* _Goal of the exercise_
Reproduce the listing below word for word, from its first line down to and including the line that contains "Looking at the screenshot, I should click(257, 30).".
-- start of Items --
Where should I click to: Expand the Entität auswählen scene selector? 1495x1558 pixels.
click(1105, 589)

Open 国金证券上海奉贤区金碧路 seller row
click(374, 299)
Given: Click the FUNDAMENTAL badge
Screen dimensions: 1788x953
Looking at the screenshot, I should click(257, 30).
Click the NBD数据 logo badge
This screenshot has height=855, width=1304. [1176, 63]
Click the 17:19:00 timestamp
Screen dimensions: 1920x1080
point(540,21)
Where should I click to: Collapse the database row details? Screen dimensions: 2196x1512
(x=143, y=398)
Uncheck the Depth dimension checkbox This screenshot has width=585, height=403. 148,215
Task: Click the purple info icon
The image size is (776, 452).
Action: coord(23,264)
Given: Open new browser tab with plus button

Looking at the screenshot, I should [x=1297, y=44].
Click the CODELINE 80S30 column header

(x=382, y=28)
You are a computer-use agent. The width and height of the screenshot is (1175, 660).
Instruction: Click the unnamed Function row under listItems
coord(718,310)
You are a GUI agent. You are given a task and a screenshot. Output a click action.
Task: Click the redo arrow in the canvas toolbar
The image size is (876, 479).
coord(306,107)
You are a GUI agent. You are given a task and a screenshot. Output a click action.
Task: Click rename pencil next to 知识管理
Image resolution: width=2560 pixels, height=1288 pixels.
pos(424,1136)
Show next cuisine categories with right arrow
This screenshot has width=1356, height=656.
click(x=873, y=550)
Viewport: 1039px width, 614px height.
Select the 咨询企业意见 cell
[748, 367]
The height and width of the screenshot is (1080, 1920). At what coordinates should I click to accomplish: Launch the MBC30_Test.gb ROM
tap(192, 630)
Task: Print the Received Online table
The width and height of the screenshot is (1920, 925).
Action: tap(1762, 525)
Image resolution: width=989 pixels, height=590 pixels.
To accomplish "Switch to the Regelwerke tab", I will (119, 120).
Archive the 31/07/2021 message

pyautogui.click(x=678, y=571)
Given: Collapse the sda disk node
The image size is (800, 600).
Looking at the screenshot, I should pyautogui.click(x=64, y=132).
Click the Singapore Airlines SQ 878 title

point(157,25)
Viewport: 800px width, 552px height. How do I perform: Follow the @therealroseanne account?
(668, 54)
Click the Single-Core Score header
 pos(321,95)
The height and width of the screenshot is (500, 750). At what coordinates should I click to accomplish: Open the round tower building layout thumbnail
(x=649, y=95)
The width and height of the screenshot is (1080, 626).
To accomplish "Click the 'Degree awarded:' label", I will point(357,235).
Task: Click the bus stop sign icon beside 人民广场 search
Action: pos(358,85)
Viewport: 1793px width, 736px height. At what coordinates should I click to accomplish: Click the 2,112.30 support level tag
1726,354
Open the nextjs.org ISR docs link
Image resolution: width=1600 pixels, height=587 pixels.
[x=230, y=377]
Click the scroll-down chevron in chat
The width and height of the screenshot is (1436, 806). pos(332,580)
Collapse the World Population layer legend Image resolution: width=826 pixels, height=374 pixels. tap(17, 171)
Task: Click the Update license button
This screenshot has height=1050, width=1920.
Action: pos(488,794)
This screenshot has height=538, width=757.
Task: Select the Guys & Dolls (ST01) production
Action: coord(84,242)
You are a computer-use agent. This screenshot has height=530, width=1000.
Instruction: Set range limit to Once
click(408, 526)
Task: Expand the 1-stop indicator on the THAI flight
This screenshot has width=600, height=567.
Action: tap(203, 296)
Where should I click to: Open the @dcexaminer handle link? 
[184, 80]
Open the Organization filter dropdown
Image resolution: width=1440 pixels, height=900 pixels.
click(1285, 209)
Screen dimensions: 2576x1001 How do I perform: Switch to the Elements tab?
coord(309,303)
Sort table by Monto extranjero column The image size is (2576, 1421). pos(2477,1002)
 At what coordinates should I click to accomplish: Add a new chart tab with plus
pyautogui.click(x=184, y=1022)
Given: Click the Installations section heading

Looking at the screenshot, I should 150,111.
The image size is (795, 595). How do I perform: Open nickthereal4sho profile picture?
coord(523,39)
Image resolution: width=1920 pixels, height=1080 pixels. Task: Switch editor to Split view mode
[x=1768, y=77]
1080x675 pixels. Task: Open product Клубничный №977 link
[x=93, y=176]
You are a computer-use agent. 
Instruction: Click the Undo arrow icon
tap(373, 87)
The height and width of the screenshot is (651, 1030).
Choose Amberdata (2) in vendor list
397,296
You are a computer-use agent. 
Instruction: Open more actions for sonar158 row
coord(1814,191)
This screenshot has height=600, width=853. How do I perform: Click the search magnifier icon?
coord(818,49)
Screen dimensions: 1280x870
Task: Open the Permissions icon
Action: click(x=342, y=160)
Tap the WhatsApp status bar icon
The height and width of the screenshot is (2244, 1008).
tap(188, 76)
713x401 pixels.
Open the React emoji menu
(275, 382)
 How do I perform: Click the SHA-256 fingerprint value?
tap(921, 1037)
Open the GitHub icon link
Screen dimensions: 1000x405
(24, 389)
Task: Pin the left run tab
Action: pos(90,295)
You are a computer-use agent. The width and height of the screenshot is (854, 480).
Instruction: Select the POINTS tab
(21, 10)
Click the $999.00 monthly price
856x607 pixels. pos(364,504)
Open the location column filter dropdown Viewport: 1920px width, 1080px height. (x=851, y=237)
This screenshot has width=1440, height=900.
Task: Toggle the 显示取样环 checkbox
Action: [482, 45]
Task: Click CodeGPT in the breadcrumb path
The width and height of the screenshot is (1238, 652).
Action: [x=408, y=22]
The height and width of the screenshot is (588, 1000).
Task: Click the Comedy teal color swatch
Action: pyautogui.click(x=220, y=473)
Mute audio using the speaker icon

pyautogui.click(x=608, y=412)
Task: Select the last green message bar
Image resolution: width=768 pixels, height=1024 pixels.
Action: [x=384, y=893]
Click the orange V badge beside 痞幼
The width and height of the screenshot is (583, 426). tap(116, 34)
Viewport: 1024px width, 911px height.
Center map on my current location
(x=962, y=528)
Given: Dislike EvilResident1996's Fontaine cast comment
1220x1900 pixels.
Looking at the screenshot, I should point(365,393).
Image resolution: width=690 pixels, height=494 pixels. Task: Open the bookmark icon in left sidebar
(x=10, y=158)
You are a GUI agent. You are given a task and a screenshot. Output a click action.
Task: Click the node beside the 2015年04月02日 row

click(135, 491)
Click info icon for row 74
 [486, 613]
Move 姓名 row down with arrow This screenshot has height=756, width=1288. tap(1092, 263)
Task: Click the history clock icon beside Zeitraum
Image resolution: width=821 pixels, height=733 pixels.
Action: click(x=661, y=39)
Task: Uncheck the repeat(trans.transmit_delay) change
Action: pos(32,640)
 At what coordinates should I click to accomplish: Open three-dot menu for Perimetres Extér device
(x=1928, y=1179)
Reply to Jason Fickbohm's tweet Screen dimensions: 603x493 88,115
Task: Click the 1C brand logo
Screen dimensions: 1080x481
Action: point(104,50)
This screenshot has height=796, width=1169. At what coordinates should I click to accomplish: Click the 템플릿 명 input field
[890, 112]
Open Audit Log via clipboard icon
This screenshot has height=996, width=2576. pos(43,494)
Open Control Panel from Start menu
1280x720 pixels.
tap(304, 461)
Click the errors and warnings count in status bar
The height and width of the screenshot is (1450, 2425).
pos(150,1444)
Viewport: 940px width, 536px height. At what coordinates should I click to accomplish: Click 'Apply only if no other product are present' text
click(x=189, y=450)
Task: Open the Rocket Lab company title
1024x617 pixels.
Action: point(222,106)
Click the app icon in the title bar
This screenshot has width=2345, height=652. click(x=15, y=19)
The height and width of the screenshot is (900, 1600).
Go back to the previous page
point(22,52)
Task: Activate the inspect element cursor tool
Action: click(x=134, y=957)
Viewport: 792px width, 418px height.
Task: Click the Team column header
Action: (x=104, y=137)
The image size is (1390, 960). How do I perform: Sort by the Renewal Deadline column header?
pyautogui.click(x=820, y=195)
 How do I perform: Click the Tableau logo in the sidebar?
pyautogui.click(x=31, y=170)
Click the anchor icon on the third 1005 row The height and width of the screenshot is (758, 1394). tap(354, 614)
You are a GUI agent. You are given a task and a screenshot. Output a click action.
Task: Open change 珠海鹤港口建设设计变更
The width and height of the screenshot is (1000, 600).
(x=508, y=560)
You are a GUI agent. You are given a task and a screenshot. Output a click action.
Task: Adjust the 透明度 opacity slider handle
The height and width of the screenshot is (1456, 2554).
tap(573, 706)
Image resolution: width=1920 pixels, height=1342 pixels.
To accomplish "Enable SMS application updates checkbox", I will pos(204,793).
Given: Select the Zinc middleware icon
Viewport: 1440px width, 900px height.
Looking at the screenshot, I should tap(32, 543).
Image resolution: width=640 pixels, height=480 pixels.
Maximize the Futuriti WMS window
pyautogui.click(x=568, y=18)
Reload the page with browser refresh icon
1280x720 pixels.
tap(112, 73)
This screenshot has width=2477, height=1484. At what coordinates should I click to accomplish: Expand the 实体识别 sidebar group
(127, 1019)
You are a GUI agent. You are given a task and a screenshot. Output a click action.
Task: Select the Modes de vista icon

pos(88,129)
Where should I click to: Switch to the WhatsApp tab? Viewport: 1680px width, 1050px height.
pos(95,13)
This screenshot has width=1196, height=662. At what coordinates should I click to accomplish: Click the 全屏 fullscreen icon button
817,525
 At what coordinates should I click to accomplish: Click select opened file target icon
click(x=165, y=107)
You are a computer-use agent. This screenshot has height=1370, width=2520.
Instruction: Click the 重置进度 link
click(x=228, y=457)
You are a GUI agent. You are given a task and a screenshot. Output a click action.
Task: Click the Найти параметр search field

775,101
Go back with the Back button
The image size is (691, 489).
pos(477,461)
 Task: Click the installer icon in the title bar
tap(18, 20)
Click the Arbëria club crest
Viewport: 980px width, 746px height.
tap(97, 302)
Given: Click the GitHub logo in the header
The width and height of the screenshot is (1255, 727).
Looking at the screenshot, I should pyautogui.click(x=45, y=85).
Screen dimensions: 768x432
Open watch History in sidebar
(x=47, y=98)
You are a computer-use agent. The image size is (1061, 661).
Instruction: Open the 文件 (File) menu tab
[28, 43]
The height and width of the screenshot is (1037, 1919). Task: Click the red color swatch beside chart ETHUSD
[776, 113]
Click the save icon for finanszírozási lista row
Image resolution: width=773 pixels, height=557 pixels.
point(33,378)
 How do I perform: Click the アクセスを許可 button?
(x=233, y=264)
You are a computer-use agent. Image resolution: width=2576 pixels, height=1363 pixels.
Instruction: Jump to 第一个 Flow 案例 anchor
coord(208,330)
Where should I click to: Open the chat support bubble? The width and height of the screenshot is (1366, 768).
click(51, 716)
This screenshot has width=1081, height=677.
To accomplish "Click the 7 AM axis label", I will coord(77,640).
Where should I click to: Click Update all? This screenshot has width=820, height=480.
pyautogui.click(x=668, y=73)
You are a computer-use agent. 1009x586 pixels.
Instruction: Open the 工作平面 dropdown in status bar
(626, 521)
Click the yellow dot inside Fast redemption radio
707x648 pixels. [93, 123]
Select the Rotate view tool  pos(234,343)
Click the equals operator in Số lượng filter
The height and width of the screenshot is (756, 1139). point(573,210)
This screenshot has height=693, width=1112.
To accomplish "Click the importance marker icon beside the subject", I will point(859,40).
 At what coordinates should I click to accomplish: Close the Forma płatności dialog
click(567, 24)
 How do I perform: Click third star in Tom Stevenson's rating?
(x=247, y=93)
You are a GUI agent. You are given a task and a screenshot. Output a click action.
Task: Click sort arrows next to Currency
-- end of Items --
* _Expected answer_
Where should I click to: Expand the Entität auswählen scene selector? 1495x1558 pixels.
click(1105, 589)

Open 国金证券上海奉贤区金碧路 seller row
click(374, 299)
Given: Click the FUNDAMENTAL badge
Screen dimensions: 1788x953
Looking at the screenshot, I should click(257, 30).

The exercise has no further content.